「幽霊なんて怖くないッ!!」


バッと顔を上げた氷雨くんは、口をパクパクと動かしながら、驚いた顔をしている。




「いやっ……いやいやっ、ちょっと待ってくださいよっ。 不老不死なんてマジでマンガの話じゃないですかっ!!」

「普通の人からすれば、『幽霊が視える』ってのもマンガな設定だって思うんじゃねぇの?」

「そりゃそうかもしれませんけどっ……!!」


「ちなみにハクも不老不死な」

「えぇ!? うっわ、マジでっ!! だからあの力っ!? スゲー!! ヤバい、俺 不老不死の人の弟子っ!!」

「いつ弟子になったんだよ」




……カゲロウが不老不死だということは全然信じてなかったのに、薄暮さんのことを言ったらこの変わりようだ。

目をキラキラ輝かせて、本当に子供みたい。


薄暮さんはどこか困ったように笑っていたけれど、私と八峠さんは、とにかく面倒臭そうな顔をしていた。




「……おいハク、あとはお前が話せ。 コイツと喋ってると疲れるわ」




ハァ、と息を吐いたあと、八峠さんはいつもの甘いコーヒーを口に運んだ。


──その後、薄暮さんはカゲロウのことや不老不死の水のこと、仲間のことなど色々なことを話し、氷雨くんはそれを真剣な顔で聞きながら、仲間の死の話では怒りに肩を震わせていた。

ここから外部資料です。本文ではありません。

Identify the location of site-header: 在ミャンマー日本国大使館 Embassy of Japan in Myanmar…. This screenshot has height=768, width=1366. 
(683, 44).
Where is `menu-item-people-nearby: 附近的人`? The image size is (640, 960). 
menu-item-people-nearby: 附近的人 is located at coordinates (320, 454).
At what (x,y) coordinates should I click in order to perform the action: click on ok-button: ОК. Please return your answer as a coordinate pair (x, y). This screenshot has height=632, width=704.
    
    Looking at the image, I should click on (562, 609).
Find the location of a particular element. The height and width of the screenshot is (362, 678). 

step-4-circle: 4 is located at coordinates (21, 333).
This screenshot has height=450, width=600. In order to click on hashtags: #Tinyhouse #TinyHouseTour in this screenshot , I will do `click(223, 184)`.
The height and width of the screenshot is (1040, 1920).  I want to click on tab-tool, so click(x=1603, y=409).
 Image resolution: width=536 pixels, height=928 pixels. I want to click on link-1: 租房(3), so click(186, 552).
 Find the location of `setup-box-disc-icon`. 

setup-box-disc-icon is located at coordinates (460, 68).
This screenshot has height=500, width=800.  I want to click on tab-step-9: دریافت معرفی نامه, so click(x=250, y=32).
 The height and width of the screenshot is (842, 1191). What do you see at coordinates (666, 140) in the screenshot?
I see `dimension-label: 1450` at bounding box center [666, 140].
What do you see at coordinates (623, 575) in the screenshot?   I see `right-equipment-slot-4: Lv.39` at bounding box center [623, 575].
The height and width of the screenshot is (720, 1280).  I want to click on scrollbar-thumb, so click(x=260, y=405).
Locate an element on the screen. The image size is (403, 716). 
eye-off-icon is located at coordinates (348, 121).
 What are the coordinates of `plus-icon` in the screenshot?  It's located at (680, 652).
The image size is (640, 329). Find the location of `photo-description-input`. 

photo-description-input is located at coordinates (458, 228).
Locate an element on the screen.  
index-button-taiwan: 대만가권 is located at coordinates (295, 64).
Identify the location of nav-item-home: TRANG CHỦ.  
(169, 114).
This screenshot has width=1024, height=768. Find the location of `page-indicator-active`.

「八峠さんのご両親も『カゲロウの血』だったんです。 二人とも、既に亡くなってしまいましたが……」

「それもカゲロウが?」

「はい。 そして最近亡くなった藤堂 秋さんは、杏さんの大切な人でした」


「……」




八峠さんと私を見た氷雨くんは、下唇を噛みながら悔しそうな顔だった。

その顔は、今にも泣き出してしまいそう。




「……マジで、カゲロウって最悪じゃん……」

「だからこそ殺すんだよ。 ……って言っても、俺たちはカゲロウがどこに居るのかさえ掴めていないんだがな」




八峠さんのその言葉に薄暮さんは目を伏せる。

……きっと、300年前のことを思っているんだ。

あの時にカゲロウを殺していれば、と……。






「……八峠さん。 僕は彼の一族のことを調べてみます」




目を開けた薄暮さんは、いつもと同じように微笑む。

色々なことを思いながらも、それでも彼は前へ進もうとしているんだ。




「八峠さんは、二人を頼みます」

「おう」

「何かあったら連絡してください」




薄暮さんは氷雨くんに家の住所を聞いたあと、一瞬にして姿を消した。